Do the experiments support the claims? - Yes, for data/compute efficiency and zero‑shot QA. The paper controls for real‑token exposure (85B vs 170B vs 300B), compares against competitive baselines, and provides detailed ablations (Figures 2–7; Tables 1–6, 8–12). The “no new knowledge” caveat is consistent with results on MMLU/PubMedQA (Table 2).

6. Limitations and Trade-offs

  • Assumptions and scope
  • Rephrasing preserves semantics. Similarity analyses (Figure 8; Appendix C) support this, but subtle factual drift or hallucinations in rephrases are not deeply audited at scale.
  • The benefits are shown primarily for models up to 1.3B parameters and English‑language web corpora. Behavior at 7B–70B scale and multilingual settings remains untested (implicit limitation).
  • What WRAP does not address
  • It does not “create” domain knowledge. On knowledge‑heavy benchmarks, performance still depends on exposure to more real tokens (Table 2).
  • Diversity of synthetic outputs: paraphrasers can reduce content diversity (Section 7.2). The pipeline does not explicitly enforce topical diversity or novelty.
  • Computational and data costs
  • Rephrasing 85B tokens costs ≈25k GPU hours with Mistral‑7B, though smaller/faster rephrasers and speculative decoding can reduce this (Section 7.1).
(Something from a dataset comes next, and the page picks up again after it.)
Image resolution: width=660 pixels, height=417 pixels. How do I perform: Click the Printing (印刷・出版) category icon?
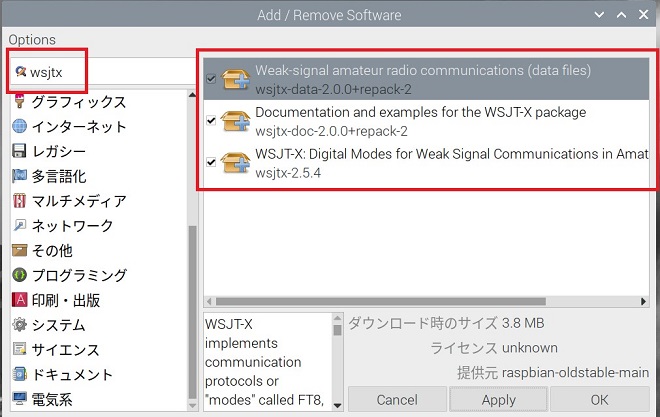click(x=20, y=300)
This is a nontrivial upfront cost, offset when training multiple models.
  • Synthetic‑only training hurts robustness to real‑web artifacts (Figure 3); hence a real+synthetic mixture is required, which means managing two distributions during pre‑training.
  • Open questions
  • Optimal style mixing schedules over training.
  • How many rephrases per document are beneficial?
  • Interaction with later instruction‑tuning or RLHF.
  • Risk of long‑term “model collapse” when repeatedly training on model‑generated text (Related Work), even if WRAP reuses web semantics.
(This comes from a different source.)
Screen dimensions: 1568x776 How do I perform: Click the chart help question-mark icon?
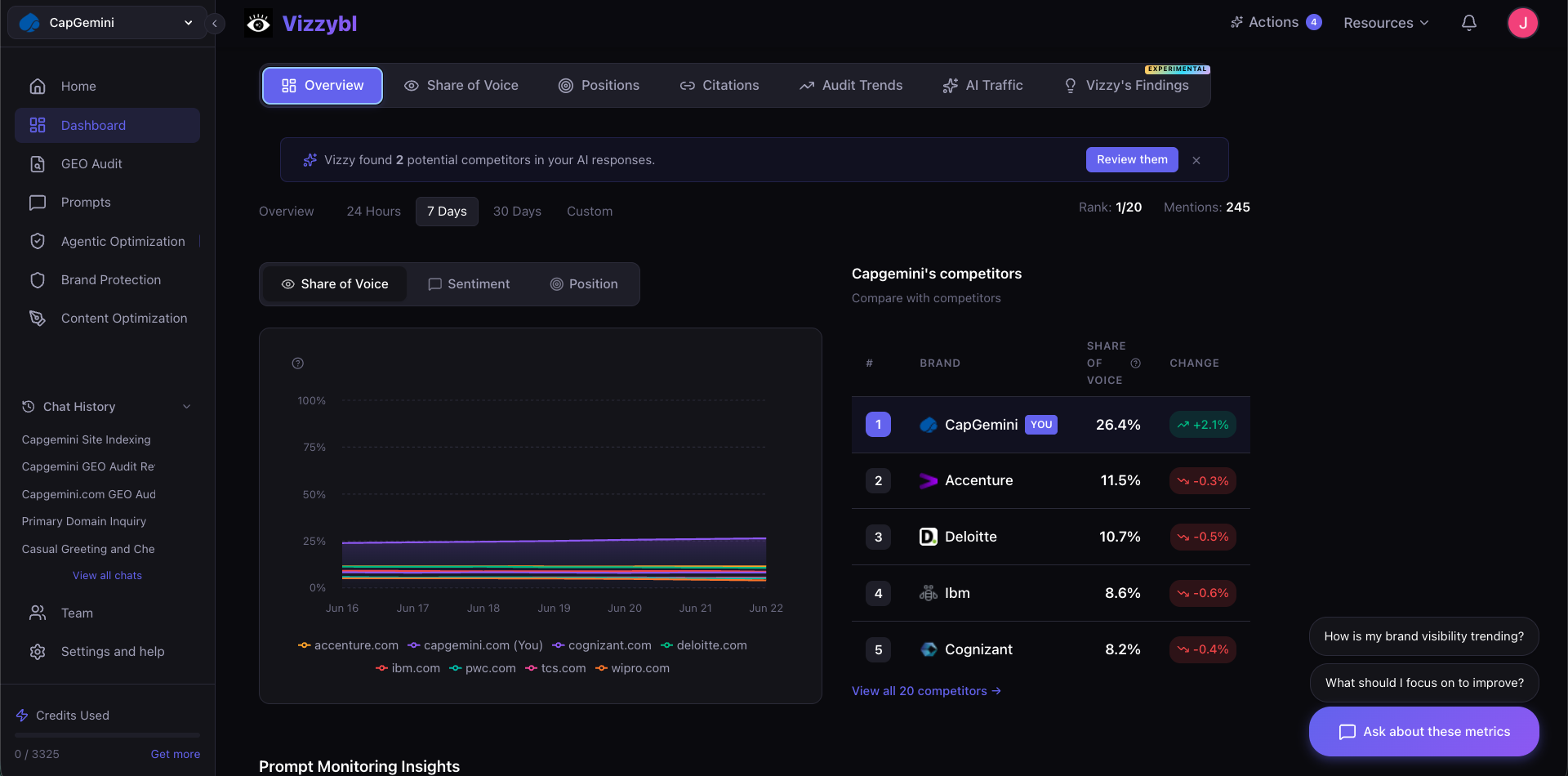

7. Implications and Future Directions

  • How this changes the landscape
  • WRAP reframes “data scaling” as “style scaling”: preserving web knowledge while shaping text to match evaluation formats. This gives a practical, transparent alternative to opaque data curation or large‑LLM synthetic corpora.
  • It provides a compute‑efficient path to better zero‑shot QA: train once on a real+Q/A mixture, then evaluate without extra instruction‑tuning (Figures 1b, 2; Tables 1, 10–11).
  • Enabled follow‑up research
  • Style‑aware curriculum schedules: start with “Medium” for fast perplexity gains; blend in “Q/A” as training progresses for QA transfer.
  • Automatic style selection: learn per‑domain or per‑batch style weights (cf. DoReMi‑like mixture optimization), leveraging the domain‑style sensitivity in Figure 7.
  • Lightweight rephrasers: systematically search the smallest model that preserves semantics but improves style (Figure 5 suggests the bar can be low).
  • Robustness checks: factual drift detection between original and rephrase; semantic equivalence metrics beyond cosine similarity; human audits on sensitive domains.
  • Low‑resource and multilingual settings: rephrase small, noisy corpora into clearer registers to bootstrap strong base models (Section 7.1 motivation).
  • Practical applications
  • Cost‑effective pre‑training for organizations with limited high‑quality data access.
  • Targeted pre‑training for assistants (e.g., customer support) where Q/A style alignment is crucial.
  • Data governance: rephrasing can filter harmful formatting without discarding knowledge, potentially aiding safety and bias mitigation (discussed qualitatively in Conclusion).

Core takeaway: Rather than hunting for ever larger or “cleaner” web dumps, WRAP shows that rephrasing the web you already have—into styles that match how you evaluate and use models—yields faster learning, better zero‑shot transfer, and comparable knowledge performance, all with smaller, open paraphrase models (Figures 1–6; Tables 1–2, 10–11).